_Required work_. Could you render the stretch from the start of the entries through the line containing "coord(296,561)" as a JSON list of strings, one string per line, with blank lines left out?

═══ Input ═══

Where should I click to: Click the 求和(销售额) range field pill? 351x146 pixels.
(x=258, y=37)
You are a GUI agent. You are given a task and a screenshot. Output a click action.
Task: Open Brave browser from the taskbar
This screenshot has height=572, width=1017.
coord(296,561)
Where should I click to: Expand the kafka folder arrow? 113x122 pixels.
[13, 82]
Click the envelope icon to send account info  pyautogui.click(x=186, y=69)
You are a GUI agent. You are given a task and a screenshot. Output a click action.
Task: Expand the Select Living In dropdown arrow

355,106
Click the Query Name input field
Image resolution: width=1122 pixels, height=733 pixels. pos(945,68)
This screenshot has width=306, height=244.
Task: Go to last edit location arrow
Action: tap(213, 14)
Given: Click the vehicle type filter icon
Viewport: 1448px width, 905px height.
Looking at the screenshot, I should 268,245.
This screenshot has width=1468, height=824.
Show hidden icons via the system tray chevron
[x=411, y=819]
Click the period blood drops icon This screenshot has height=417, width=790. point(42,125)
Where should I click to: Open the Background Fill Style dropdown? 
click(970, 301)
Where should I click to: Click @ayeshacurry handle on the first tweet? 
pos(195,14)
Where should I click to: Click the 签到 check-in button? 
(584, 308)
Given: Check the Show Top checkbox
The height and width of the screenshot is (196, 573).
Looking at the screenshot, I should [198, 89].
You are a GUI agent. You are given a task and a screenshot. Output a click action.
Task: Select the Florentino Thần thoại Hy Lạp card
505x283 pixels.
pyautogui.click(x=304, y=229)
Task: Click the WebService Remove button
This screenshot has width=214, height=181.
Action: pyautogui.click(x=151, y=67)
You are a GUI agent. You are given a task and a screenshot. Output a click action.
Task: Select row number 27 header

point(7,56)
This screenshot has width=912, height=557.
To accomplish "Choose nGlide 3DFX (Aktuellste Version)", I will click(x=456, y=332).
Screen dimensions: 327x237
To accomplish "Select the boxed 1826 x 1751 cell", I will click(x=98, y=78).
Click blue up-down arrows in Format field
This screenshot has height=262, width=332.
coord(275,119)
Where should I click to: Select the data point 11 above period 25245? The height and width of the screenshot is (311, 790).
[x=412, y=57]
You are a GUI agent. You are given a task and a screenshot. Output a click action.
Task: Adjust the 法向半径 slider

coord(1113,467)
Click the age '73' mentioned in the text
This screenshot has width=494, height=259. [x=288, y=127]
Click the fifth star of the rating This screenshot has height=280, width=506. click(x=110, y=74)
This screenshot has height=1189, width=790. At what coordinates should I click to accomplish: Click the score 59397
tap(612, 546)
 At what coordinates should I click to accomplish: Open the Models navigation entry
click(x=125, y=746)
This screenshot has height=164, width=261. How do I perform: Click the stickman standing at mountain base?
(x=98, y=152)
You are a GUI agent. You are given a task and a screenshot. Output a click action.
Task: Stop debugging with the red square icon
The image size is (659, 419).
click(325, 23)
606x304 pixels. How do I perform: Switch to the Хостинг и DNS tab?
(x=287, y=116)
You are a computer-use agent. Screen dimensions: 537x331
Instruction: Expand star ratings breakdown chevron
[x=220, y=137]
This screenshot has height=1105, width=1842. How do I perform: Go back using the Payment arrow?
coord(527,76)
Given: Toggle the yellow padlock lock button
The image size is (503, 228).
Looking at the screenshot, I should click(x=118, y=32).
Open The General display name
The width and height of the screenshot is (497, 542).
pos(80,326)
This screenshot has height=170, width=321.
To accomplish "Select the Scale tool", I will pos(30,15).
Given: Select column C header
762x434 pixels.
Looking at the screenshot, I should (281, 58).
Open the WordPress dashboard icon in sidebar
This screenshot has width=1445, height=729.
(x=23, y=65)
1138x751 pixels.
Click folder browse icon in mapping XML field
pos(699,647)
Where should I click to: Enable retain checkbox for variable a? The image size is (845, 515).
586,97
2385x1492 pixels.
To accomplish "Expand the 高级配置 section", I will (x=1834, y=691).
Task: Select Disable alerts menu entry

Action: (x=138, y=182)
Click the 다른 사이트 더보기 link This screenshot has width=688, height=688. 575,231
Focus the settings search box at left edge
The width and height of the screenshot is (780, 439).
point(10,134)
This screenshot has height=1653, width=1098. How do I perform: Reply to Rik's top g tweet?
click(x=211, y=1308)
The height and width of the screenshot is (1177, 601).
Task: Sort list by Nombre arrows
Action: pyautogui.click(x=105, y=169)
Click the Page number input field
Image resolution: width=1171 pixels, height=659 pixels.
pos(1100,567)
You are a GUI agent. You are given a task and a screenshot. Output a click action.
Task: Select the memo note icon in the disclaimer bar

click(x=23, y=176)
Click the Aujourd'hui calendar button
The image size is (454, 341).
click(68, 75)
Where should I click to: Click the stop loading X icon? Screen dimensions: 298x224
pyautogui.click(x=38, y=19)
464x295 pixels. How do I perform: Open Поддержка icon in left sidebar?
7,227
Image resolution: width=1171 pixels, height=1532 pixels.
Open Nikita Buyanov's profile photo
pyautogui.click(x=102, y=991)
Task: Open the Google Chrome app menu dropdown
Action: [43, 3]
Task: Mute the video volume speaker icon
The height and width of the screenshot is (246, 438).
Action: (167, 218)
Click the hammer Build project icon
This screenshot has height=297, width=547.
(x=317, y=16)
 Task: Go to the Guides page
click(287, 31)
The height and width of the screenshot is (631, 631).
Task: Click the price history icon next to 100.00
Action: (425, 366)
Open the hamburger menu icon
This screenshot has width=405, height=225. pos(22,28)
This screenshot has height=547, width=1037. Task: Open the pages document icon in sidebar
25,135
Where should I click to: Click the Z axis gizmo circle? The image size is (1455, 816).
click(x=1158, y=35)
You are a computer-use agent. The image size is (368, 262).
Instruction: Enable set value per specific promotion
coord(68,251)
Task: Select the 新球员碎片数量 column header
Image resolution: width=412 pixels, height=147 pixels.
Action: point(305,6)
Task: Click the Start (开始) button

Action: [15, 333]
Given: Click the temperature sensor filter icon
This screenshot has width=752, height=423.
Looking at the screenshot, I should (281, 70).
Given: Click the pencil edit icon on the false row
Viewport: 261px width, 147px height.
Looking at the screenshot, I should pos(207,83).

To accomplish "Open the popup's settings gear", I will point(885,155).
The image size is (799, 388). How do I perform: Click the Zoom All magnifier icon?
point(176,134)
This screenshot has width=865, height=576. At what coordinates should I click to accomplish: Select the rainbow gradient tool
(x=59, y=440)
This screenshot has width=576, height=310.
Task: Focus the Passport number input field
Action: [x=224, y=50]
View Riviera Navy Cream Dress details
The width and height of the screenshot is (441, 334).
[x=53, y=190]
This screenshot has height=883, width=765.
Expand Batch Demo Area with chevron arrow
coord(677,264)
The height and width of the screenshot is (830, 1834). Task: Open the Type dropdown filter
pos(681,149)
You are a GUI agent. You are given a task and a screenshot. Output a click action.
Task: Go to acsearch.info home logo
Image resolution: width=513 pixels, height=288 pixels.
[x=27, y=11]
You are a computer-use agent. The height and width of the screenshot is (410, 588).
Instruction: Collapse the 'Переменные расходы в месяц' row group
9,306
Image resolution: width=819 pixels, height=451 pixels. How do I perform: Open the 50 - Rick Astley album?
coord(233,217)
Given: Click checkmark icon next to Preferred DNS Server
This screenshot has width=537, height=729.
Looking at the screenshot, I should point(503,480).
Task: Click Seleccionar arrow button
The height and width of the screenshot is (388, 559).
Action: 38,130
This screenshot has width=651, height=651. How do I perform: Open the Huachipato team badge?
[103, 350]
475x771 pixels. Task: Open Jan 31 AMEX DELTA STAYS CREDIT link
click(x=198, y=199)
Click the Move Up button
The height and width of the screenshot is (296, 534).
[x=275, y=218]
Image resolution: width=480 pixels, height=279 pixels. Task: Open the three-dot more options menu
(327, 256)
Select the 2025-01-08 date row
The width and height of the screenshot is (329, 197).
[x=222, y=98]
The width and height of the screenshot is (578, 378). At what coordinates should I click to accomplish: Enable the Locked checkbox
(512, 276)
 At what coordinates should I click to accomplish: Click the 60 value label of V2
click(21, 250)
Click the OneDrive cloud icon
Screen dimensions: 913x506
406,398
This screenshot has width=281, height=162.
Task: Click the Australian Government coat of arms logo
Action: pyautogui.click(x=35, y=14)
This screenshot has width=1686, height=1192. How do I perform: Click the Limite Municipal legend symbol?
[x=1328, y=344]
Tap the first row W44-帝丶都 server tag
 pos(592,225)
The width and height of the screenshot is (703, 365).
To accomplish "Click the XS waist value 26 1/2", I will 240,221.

═══

_Exercise output_.
[
  "Where should I click to: Click the 求和(销售额) range field pill? 351x146 pixels.",
  "(x=258, y=37)",
  "You are a GUI agent. You are given a task and a screenshot. Output a click action.",
  "Task: Open Brave browser from the taskbar",
  "This screenshot has height=572, width=1017.",
  "coord(296,561)"
]